SRSsoft boss says specialists aren't sold on meaningful use

The American Recovery and Reinvestment Act makes it clear that providers will have to demonstrate "meaningful use" of certified EMRs to earn Medicare bonuses of up to $44,000 or extra Medicaid payments that could reach $63,750. Not just any product will do.

As we cover in the Also Noted section of this newsletter today, the Certification Commission for Healthcare Information Technology is updating its testing protocols to reflect the interim final rule on EMR data standards, a key component of meaningful use. Monday in FierceHealthIT, we reported that Booz Allen Hamilton had won a federal contract to develop a process for certifying EMRs, further opening the door to competition in the certification arena. Earlier this month, we mentioned a survey from KLAS Enterprises showing that physicians in ambulatory practice had serious doubts about whether systems from SRSsoft and Amazing Charts--neither of which is certified--would get them to meaningful use.

But does any of this matter to SRSsoft CEO Evan Steele? Not really. The Montvale, N.J.-based company primarily targets "high-performance" specialties like cardiology, orthopedics and ophthalmology that generate much higher billing rates than primary care, and Steele has no intention of seeking certification so his customers can earn the bonuses. "There's no ROI for them to participate in this [EMR subsidy] program right now," Steele tells FierceEMR. "The cost of buying and the loss of efficiency dwarfs what the government is offering."

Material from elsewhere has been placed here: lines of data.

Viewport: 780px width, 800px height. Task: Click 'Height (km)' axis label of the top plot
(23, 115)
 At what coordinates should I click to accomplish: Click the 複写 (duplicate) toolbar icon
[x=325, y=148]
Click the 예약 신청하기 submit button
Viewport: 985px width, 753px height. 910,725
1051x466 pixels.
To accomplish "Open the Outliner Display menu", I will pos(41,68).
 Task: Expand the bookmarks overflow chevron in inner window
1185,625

The problem, according to Steele, is that meaningful use, as recently proposed, calls for the capture of discrete data elements and that certification largely is based on traditional EMR systems, which Steele believes force doctors to become clerks. In the shipping business, delivery personnel or the customers themselves enter much of the data. Fast-food chains track inventory with information entered by low-wage employees on the front line. "In healthcare, they're asking the big wage earners to do the data entry," Steele says.

Large, integrated organizations with employed physicians--think Kaiser Permanente, Geisinger Health or the Indian Health Service--can afford to have their doctors enter data, Steele says, but private practices need to focus more on efficiency. "Any business that runs efficiently takes better care of their customers," Steele says. This, he believes, translates into better care and, under current reimbursement policies, higher income. Going for meaningful use and the related extra payments could slow them down.

"Our clients, they fully expect not to get the money," says Steele.